Bronze Diabetes: A Common Genetic Disorder Due to Systemic Iron Overload
Keywords:
Bronze diabetes, hemochromatosis, phlebotomy, hepcidin deficiencyAbstract
In medical science, hemochromatosis is a genetic disorder that is commonly known as bronze diabetes, which is due to continuously over-absorbed of excess iron from the gastrointestinal tract for hepcidin deficiency, and deposited in the liver, pancreas, heart, skin, gonads, pituitary gland, and other organs. Hepcidin regulates the activity of ferroportin, the only identified cellular iron exporter. Hemochromatosis is a relatively new term to common people, and it is named bronze diabetes because of the brown color of the skin due to the accumulation of huge iron in the body.

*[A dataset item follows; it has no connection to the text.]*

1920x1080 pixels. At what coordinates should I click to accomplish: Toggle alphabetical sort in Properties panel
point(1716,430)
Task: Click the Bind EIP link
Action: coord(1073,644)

Symptoms and expressions of this disease are hepatic fibrosis, fatigue, arthralgia, cirrhosis, diabetes mellitus, arthropathy, pigmentation, cardiomyopathy, and hepatomegaly. Hemochromatosis is more prevalence among Northern European populations, and five to ten times more common among males than females. Phlebotomy is the popular treatment of this disease to remove iron, and ensures normal survival if applied early, and has been shown recently to reverse hepatic fibrosis but not cirrhosis.